TASK OBJECTIVE:
Write out the lines from the line containing "How do I perform: Refresh" to the line containing "[x=273, y=24]", both included, exactly as they appear.

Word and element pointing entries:
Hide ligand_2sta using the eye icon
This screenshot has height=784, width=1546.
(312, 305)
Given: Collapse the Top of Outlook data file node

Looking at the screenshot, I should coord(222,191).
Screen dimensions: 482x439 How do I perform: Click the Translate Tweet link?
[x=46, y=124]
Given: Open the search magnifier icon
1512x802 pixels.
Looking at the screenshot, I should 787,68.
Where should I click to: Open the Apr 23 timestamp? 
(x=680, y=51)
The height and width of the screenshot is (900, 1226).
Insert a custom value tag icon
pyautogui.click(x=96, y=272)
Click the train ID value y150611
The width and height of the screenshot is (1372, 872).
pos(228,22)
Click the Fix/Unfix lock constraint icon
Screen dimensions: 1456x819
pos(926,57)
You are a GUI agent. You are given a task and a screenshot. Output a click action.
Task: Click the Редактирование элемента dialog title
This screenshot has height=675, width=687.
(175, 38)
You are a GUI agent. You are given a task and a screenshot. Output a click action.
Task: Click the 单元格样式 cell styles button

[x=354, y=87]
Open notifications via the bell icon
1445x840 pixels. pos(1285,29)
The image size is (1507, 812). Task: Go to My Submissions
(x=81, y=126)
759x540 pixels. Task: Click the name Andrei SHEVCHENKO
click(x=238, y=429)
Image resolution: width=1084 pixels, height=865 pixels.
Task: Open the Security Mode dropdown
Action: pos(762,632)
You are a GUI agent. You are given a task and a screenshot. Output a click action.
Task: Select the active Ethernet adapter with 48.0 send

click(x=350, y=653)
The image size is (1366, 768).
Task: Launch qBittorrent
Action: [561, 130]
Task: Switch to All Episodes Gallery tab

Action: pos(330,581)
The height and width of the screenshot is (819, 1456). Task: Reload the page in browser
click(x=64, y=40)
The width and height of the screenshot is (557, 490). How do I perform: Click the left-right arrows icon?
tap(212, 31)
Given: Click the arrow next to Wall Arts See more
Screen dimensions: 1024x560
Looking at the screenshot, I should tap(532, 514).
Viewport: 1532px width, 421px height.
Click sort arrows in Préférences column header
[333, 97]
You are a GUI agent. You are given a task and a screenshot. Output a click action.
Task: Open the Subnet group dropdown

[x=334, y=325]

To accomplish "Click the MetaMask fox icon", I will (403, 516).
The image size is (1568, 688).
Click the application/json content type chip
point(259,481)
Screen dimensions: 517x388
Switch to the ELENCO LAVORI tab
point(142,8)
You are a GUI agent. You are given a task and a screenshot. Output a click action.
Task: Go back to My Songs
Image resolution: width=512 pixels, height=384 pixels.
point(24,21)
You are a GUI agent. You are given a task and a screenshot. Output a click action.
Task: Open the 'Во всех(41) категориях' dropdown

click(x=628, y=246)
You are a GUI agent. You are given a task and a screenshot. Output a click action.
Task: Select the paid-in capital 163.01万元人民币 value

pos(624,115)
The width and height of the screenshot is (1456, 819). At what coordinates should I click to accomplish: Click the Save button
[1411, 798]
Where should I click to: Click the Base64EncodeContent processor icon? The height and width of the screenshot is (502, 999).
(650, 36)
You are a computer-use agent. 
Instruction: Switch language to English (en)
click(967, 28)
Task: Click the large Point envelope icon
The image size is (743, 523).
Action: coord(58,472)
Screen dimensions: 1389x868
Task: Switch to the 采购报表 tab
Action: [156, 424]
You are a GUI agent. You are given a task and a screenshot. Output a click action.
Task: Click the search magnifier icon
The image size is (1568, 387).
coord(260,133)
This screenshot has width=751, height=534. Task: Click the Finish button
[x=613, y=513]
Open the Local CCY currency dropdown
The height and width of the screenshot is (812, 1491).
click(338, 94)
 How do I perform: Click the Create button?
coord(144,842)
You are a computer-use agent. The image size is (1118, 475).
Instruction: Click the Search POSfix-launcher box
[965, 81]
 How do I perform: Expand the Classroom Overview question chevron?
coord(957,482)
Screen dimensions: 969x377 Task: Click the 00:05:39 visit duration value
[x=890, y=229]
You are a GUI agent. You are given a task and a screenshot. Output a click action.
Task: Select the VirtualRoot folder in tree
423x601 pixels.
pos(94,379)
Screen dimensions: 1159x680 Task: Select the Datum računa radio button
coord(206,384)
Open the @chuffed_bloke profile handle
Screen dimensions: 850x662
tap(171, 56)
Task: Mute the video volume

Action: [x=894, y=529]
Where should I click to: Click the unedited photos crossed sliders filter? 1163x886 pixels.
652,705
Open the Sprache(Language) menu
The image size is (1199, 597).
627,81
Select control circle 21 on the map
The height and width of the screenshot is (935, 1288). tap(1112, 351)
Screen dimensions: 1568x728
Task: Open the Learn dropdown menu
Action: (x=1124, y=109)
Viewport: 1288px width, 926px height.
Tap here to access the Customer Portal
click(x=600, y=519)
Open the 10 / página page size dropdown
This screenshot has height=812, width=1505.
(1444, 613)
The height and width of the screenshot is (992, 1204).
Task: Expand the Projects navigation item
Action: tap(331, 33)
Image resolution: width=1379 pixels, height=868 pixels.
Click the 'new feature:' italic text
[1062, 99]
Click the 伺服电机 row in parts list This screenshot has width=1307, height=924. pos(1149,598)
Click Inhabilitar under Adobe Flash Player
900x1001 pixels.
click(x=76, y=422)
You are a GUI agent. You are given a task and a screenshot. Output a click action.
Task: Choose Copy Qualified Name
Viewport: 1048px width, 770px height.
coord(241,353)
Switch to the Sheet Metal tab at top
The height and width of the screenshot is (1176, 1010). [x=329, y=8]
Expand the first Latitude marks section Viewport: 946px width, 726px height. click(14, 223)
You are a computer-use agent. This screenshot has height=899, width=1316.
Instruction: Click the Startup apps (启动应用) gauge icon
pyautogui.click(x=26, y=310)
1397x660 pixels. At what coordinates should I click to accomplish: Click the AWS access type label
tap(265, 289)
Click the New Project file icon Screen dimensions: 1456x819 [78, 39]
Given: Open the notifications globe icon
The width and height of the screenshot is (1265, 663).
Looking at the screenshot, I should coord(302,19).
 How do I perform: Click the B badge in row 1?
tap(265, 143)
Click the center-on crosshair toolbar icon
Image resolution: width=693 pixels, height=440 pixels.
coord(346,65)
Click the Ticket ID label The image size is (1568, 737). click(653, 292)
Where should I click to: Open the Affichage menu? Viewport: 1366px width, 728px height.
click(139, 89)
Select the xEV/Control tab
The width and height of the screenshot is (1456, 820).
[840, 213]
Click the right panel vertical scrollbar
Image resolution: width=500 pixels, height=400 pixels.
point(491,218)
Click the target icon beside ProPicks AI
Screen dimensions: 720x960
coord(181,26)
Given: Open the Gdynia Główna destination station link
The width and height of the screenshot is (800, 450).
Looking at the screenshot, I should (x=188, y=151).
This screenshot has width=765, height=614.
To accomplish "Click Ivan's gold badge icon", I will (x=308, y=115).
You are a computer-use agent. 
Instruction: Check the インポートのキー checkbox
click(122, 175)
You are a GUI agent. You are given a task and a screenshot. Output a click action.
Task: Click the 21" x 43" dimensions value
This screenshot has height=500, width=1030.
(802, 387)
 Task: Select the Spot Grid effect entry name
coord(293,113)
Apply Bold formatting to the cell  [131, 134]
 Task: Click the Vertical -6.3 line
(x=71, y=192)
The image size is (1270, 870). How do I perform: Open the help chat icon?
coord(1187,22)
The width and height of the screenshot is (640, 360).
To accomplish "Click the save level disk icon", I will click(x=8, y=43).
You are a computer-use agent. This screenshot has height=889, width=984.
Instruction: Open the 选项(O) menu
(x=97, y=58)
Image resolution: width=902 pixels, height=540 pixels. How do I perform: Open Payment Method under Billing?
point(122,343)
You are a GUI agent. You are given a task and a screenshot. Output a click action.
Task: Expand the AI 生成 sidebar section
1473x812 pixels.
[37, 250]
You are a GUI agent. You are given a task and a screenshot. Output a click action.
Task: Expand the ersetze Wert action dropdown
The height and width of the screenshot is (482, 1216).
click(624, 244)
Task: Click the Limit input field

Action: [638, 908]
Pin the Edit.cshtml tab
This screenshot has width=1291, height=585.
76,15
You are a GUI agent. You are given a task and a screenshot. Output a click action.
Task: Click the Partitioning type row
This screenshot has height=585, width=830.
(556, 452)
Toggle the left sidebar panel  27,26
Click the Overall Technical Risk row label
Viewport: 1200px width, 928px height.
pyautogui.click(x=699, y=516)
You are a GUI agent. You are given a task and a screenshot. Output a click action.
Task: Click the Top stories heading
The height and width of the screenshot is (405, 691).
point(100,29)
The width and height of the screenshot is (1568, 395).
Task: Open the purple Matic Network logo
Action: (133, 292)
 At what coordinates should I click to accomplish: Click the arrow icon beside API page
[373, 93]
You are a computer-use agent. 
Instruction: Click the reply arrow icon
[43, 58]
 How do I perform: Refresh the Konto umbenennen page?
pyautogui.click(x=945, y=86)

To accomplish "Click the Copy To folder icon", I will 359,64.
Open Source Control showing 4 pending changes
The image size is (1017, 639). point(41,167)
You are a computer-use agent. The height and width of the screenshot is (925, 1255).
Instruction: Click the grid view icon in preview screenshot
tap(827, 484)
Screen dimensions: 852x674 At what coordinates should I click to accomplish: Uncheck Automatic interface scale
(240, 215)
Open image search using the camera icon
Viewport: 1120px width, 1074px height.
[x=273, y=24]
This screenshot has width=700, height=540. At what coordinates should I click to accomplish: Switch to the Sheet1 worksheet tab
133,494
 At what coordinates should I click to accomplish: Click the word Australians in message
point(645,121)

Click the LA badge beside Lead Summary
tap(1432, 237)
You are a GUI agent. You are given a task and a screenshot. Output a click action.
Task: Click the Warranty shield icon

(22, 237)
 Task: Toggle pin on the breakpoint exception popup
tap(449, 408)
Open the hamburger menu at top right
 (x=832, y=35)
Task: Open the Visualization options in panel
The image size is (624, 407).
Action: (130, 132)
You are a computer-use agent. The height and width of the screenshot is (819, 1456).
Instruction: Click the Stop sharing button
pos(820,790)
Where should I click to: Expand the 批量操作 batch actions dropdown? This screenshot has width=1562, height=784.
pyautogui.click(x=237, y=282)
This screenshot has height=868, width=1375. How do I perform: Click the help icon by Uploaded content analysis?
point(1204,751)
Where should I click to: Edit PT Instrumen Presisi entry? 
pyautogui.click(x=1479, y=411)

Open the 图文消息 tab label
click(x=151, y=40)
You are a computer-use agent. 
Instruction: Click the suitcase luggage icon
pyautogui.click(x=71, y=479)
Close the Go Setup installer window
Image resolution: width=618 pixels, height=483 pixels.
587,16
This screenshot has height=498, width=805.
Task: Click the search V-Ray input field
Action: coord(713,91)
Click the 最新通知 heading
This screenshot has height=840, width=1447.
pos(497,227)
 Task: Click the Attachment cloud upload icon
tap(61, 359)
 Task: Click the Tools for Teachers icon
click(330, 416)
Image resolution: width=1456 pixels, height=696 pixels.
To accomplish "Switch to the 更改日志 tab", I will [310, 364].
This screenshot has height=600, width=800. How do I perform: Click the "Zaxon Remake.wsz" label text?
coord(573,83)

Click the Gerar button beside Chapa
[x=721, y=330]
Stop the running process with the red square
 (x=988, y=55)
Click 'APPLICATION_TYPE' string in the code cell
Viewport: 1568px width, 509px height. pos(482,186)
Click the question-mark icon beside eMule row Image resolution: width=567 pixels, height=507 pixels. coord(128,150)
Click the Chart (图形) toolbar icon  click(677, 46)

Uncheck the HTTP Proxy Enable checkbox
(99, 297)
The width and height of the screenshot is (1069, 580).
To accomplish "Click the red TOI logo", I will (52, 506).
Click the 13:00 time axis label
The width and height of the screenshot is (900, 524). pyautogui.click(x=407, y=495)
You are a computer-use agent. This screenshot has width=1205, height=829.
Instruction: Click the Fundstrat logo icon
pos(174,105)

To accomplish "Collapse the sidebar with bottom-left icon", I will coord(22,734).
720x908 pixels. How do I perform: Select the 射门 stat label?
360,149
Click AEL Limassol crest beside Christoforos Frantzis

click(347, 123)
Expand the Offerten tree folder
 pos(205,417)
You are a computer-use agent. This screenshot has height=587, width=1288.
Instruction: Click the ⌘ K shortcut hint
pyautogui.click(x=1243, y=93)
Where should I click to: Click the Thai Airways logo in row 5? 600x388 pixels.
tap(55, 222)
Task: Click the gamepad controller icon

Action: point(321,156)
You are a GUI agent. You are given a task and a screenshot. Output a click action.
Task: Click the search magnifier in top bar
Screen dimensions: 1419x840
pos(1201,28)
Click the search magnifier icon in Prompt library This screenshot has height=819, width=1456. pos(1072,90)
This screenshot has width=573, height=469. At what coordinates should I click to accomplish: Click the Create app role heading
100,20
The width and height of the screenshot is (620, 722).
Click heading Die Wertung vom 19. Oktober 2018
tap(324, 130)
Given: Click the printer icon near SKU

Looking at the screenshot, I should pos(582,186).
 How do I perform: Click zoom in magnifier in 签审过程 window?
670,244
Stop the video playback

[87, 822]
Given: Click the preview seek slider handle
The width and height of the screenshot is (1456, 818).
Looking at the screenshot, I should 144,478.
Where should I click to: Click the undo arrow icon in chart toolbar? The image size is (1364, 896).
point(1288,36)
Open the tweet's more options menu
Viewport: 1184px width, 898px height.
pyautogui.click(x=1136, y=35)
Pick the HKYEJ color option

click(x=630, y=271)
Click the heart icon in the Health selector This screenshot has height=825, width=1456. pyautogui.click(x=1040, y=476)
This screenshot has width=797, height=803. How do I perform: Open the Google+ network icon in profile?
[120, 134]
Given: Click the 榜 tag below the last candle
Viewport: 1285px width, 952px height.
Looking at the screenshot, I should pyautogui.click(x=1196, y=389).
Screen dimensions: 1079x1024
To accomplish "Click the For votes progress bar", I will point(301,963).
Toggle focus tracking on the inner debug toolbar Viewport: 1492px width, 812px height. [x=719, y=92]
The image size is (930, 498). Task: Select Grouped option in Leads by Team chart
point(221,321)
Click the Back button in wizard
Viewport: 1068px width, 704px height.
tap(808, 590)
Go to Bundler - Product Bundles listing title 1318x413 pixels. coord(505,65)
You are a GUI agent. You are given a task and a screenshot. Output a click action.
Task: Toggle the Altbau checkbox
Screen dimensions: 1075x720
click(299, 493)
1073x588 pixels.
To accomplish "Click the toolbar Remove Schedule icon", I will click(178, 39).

REPLY:
 How do I perform: Refresh the Konto umbenennen page?
pyautogui.click(x=945, y=86)

To accomplish "Click the Copy To folder icon", I will 359,64.
Open Source Control showing 4 pending changes
The image size is (1017, 639). point(41,167)
You are a computer-use agent. The height and width of the screenshot is (925, 1255).
Instruction: Click the grid view icon in preview screenshot
tap(827, 484)
Screen dimensions: 852x674 At what coordinates should I click to accomplish: Uncheck Automatic interface scale
(240, 215)
Open image search using the camera icon
Viewport: 1120px width, 1074px height.
[x=273, y=24]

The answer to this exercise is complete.